A motion has been made and seconded to approve the executive compensation of the named executive officers as disclosed in the proxy statement on advisory non binding basis. The fourth order of business concerns the proposal to approve the 02/2003 Long Term Incentive and Share Award Plan as amended and restated 10/15/2020, to increase the total number of shares of common stock available for issuance there under by 3,250,000 shares and to extend the term of the plan until 10/15/2030.

Speaker 6

I move that the 02/2003 Long Term Incentive and Share Award Plan as amended and restated 10/15/2020 be approved. I second the motion.

Speaker 5

A motion has been made and seconded to approve the 2,003 Long Term Incentive and Share Award Plan as amended and restated 10/15/2020. We will now proceed to vote on the previously discussed motions. The polls for voting on each matter to be voted on at this time are open online. And you will be able to vote until the polls close momentarily.
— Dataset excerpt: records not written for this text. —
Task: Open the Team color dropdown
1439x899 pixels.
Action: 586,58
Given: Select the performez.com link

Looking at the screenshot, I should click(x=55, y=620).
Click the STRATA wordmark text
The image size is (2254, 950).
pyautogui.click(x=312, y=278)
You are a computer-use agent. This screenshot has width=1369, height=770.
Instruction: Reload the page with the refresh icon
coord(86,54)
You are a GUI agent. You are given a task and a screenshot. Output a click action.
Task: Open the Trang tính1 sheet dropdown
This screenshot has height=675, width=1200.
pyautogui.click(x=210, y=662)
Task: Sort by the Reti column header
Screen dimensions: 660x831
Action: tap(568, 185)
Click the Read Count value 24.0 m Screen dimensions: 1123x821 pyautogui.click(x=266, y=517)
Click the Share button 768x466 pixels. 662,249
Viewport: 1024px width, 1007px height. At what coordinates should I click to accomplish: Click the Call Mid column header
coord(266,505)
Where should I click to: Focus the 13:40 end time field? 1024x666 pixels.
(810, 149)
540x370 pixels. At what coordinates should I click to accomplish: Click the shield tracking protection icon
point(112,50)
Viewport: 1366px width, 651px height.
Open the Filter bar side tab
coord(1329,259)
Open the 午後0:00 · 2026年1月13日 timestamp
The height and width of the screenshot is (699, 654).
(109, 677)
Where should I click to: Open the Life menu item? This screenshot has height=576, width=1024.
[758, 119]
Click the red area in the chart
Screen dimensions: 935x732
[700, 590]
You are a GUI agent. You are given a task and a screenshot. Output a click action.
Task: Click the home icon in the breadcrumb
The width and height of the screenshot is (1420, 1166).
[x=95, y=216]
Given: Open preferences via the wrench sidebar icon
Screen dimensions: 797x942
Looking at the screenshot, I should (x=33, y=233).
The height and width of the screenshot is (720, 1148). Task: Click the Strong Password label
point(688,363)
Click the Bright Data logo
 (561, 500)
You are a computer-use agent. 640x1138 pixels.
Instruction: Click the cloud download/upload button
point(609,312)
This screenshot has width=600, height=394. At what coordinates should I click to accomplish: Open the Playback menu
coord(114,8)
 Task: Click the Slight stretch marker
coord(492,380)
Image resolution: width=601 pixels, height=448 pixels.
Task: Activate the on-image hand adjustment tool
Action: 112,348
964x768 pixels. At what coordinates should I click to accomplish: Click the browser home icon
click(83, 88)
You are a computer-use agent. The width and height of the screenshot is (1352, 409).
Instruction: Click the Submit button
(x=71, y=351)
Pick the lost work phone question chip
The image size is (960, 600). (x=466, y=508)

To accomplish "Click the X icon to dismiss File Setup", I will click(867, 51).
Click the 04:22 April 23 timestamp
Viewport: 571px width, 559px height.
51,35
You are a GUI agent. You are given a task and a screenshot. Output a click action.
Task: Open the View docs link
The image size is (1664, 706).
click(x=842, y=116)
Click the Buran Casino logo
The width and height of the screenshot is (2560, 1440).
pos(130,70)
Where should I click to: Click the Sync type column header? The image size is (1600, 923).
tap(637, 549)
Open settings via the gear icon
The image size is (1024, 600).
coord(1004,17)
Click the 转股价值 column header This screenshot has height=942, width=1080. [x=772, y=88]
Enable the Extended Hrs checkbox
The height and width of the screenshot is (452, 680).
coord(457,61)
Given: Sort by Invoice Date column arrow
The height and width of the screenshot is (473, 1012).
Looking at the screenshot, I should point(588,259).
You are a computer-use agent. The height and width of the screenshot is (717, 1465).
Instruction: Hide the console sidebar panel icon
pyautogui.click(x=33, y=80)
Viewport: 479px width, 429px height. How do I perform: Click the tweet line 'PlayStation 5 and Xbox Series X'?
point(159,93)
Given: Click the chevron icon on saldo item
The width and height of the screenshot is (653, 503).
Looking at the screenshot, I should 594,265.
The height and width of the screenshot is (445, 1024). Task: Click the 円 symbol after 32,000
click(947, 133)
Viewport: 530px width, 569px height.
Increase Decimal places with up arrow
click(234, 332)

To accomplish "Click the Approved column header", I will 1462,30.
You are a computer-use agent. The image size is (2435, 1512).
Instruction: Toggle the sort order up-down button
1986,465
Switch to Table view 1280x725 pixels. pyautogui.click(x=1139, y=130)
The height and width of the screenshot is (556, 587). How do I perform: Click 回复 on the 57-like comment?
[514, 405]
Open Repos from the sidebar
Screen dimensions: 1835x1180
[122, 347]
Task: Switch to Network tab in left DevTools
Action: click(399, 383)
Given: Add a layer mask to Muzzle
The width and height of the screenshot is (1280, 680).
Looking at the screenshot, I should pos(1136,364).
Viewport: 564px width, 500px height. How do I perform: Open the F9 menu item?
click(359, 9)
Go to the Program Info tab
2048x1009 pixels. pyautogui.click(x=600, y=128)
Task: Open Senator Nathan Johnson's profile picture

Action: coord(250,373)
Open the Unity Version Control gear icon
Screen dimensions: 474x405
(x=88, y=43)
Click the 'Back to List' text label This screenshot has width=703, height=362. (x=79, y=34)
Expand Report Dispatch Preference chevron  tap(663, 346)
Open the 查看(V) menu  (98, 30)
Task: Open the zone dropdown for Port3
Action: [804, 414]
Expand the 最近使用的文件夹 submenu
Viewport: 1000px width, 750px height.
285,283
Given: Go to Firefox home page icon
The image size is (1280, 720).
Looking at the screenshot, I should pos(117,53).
I now declare the polls closed and as the Inspector of Elections will report on the results of the voting.

Based upon the proxy holders and stockholders votes, all those persons nominated for the Board of Directors have been elected to serve as a Director of the company until the twenty twenty one Annual Meeting or until their successors are duly elected and qualified. The proposal to ratify BDO USA LLP as the company's independent registered public accounting firm for the company's fiscal year ending 06/27/2021, has been approved. The proposal to approve on an advisory basis, the company's executive compensation has been approved. And the proposal to approve the 02/2003 Long Term Incentive and Share Award Plan as amended and restated 10/15/2020 has been approved. Thank you.

That concludes the business portion of the meeting today. I will now turn the meeting over to Jim McCann.

Speaker 4

Thank you, Michael. At this time, we would like to address questions specifically related to the business of this annual meeting from our stockholders that were submitted prior to the closing of the polls in accordance with our rules of conduct. Are there any questions?

Speaker 5

There are no questions.

Speaker 4

As there are no questions that were submitted prior to closing the polls, I move that this meeting be adjourned. May I have a second?

Speaker 6

I second that motion.

Speaker 4

This concludes our twenty twenty Annual Meeting of Stockholders. Thank you all for your attendance and have a very happy holiday.